Livestock raising accounts for 70% of agricultural land use. This results in a land-cover change which destroys local ecosystems and displaces people and wildlife. Insect farming is minimally space intensive compared to other conventional livestock, and can even take place in populated urban centers.
With the concerning on animal health and welfare about the tolerance on pain, processing on the insects can be mainly concluded as: harvesting and cleaning, inactivation, heating and drying depending on the final product and rearing methods.
Insects at different life stages can be collected by sieving followed by water cleaning when it is necessary to remove biomass or excretion. Before processing, the insects are sieved and stored alive at 4 ℃ for about one day without any feed.
An inactivation step is needed to inactive any enzymes and microbes on the insects. The enzymatic browning reaction (mainly phenolase or phenol oxidase) can cause the brown or black color on the insect, which leads to discoloration and the off-flavor.
Sufficient heat treatment is required to kill enterobacteriaceae so that the product can meet the safety requirement.

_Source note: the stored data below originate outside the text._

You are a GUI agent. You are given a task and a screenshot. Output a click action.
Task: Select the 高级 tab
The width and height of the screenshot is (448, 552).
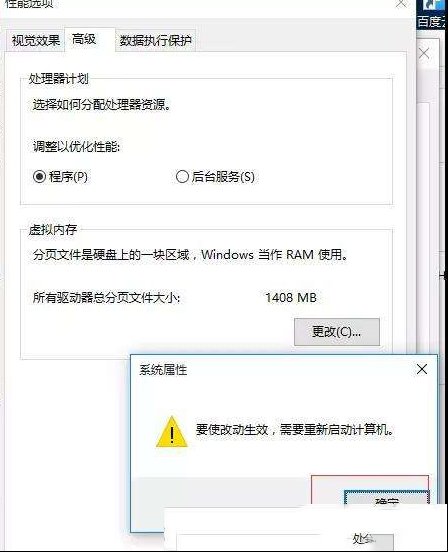point(84,39)

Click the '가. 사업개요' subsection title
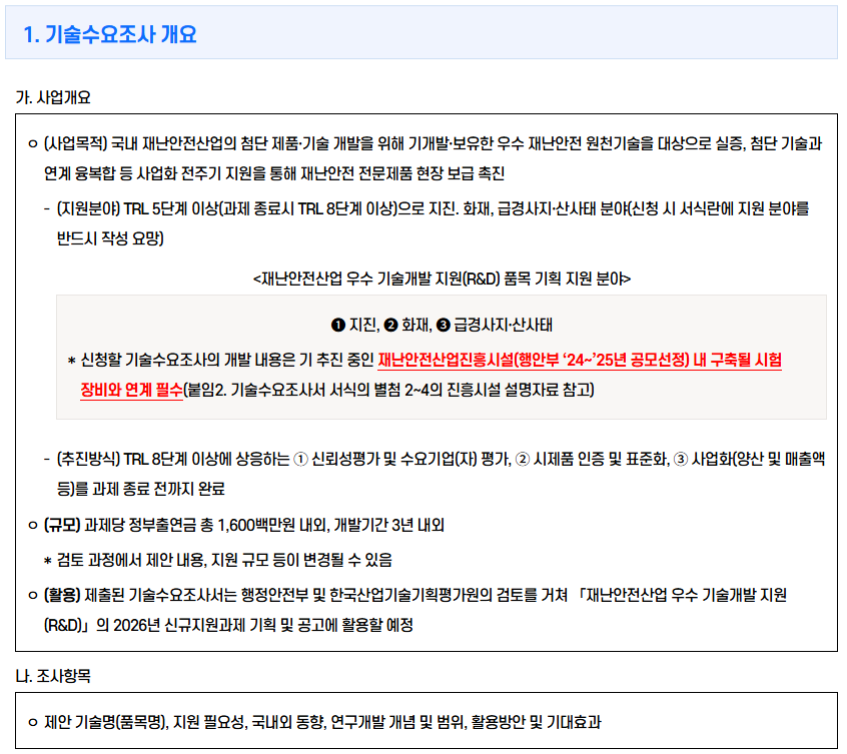[x=53, y=98]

D-value and Z-value can be used to estimate the effectiveness of heat treatments. The temperature and duration of the heating will cause insect proteins' denaturation and changes the functional properties of proteins.
To prevent spoilage, the products are dried to lower the moisture content and prolong the shelf life. Longer drying time results from a low evaporation rate due to the chitin layer, which can prevent the insect from dehydration during their lifetime. So the product in granules form give the advantages of further drying. In general, insects have a moisture level in the range of 55-65%. A drying process decreasing the moisture content to a level of less than 10% is good for preservation.
Besides the moisture level, oxidation of lipids can cause high levels of unsaturated fatty acids in products. Hence the processing steps influencing the final fat stability in products are necessary to be considered during drying.
The use of insect meal as feed and food is limited by the legislation. Insects can be used in Novel Food according to the guidelines for market authorization of products of the European Union. The European Union Commission accepted the use of insects for fish feed in July 2017. However, the power to promote the scale-up of insects production becomes difficult when only a few participate in this market to change the rules. In Europe, safety documents for certain insects and accompanying products are required by the European Union (EFSA) and NVWA.